The Object Management Group (OMG) has published a beta of version 1.0 of its REST for CORBA specification.
Common Object Request Broker Architecture (CORBA) is a standard for facilitating communication between systems deployed on different operating systems, programming languages, and hardware.
The specification describes a standard way for CORBA objects to be exposed as REST architecture services. It provides standard Interface Definition Language (IDL) annotations to do so.
It also defines Data Representation Formats that can be used to externalize objects that are defined in the IDL Type Representation format to JSON and XML Data Representation formats. According to OMG, a Data Representation Format “defines how objects of the types defined by the IDL Type System may be externalized.” This allows them to be stored or communicated over a network.
JSON and XML are typically used in REST applications. They offer an alternative to the encoding mechanism of the Common Data Representation format that is used in CORBA applications.

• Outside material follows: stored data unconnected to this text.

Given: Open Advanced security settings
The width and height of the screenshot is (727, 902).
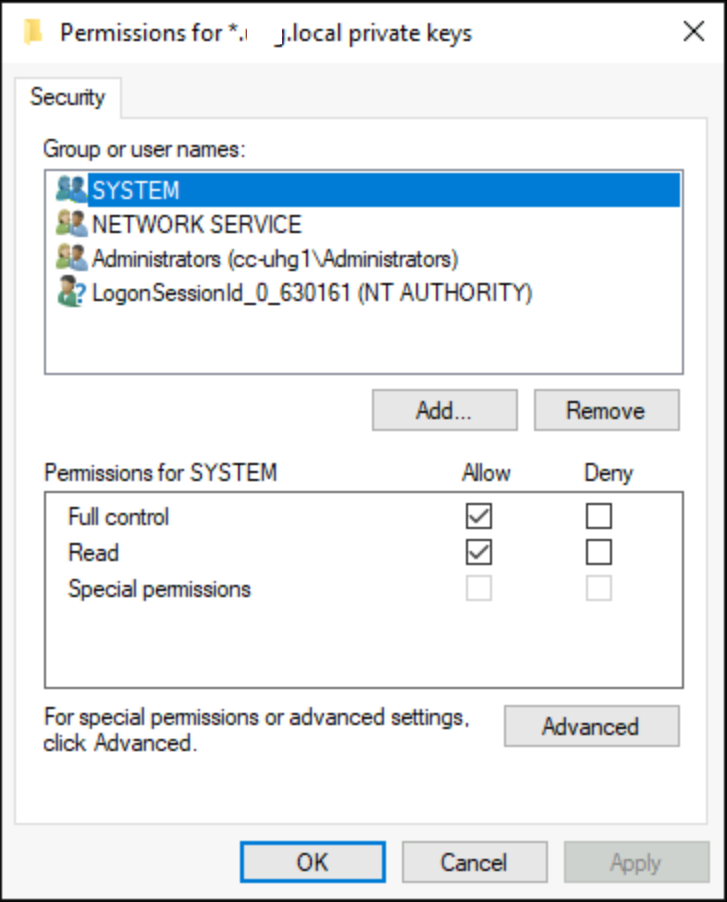Looking at the screenshot, I should point(591,726).
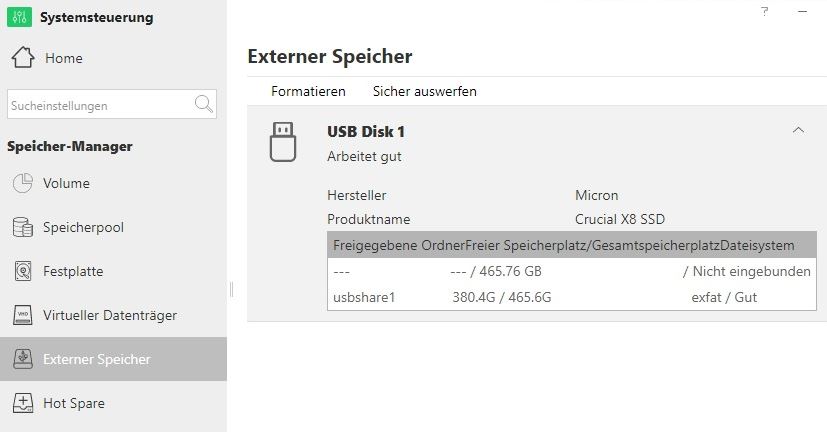Click Formatieren in the toolbar
The image size is (827, 432).
(308, 91)
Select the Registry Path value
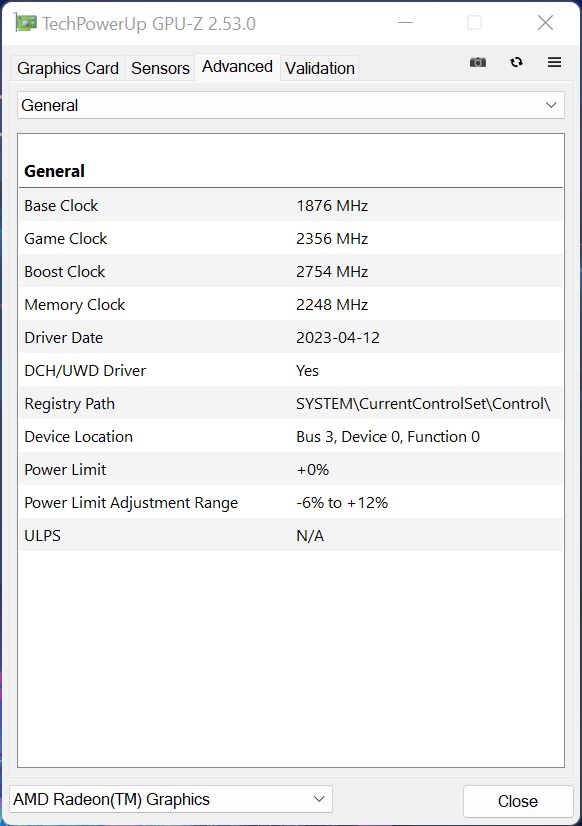The height and width of the screenshot is (826, 582). [423, 404]
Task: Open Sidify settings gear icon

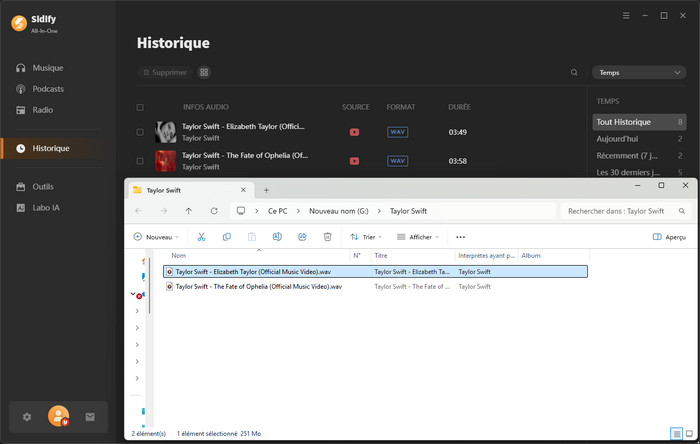Action: (x=27, y=417)
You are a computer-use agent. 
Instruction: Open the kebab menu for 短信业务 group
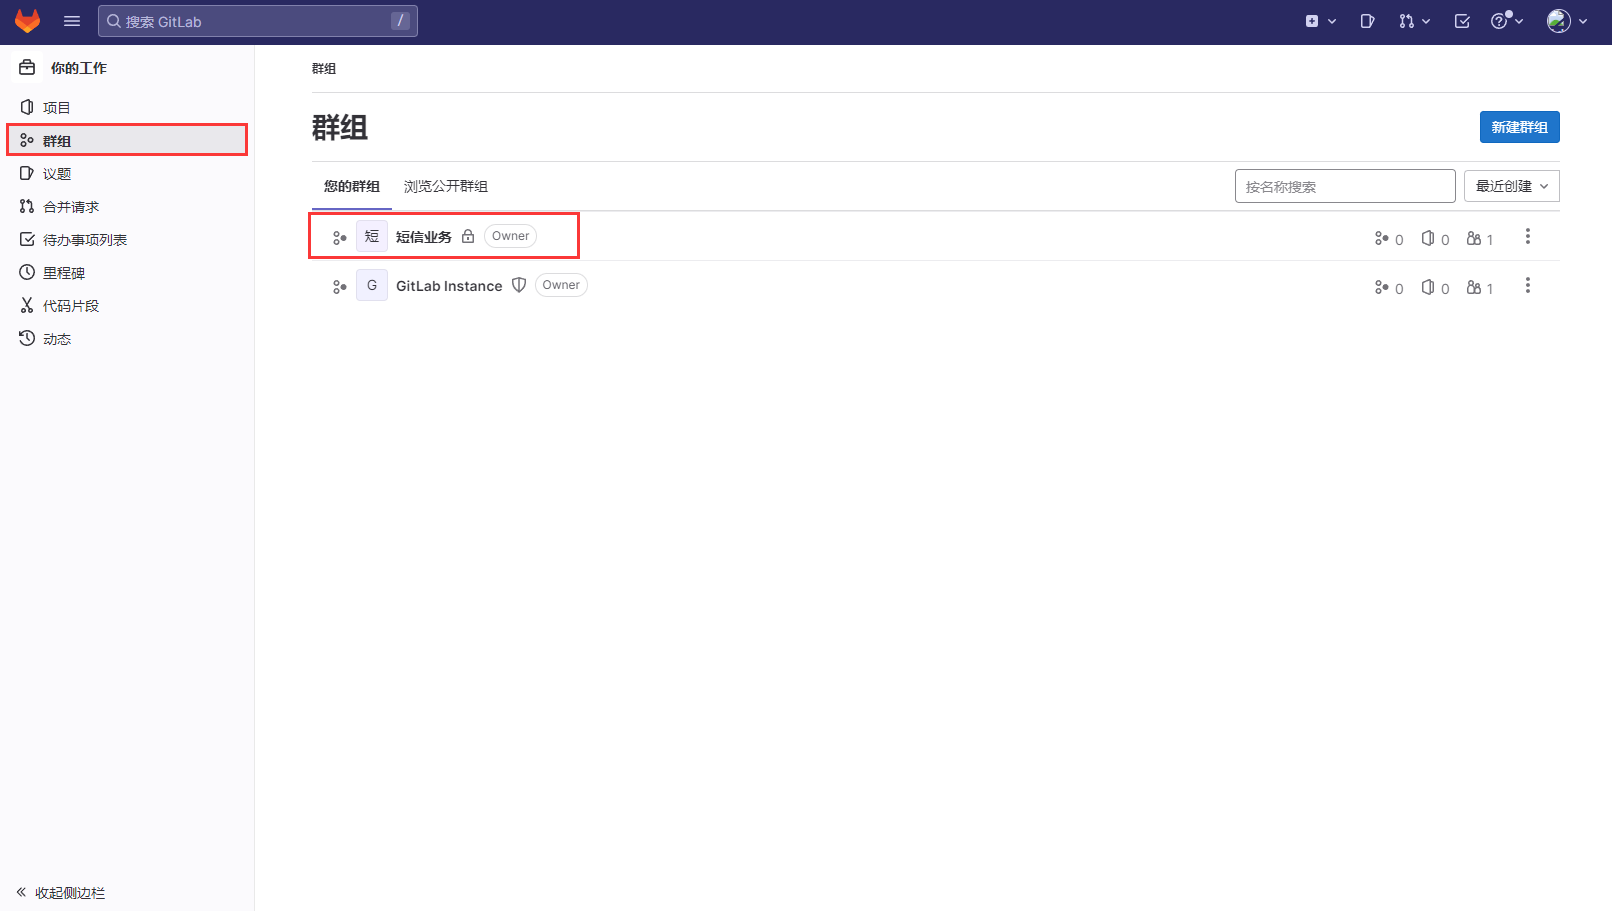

“This new spec will enable pure REST clients to use CORBA services through the exposed REST façade transparently,” said Matteo Vescovi, Technical Architect at Micro Focus, which submitted the application. “These IDL annotations, known as IDL-RS, strive to comply with the REST architectural style. The design assumes that HTTP is the underlying network transport layer protocol, so we aim to provide a clear mapping between HTTP resources and the corresponding CORBA objects.”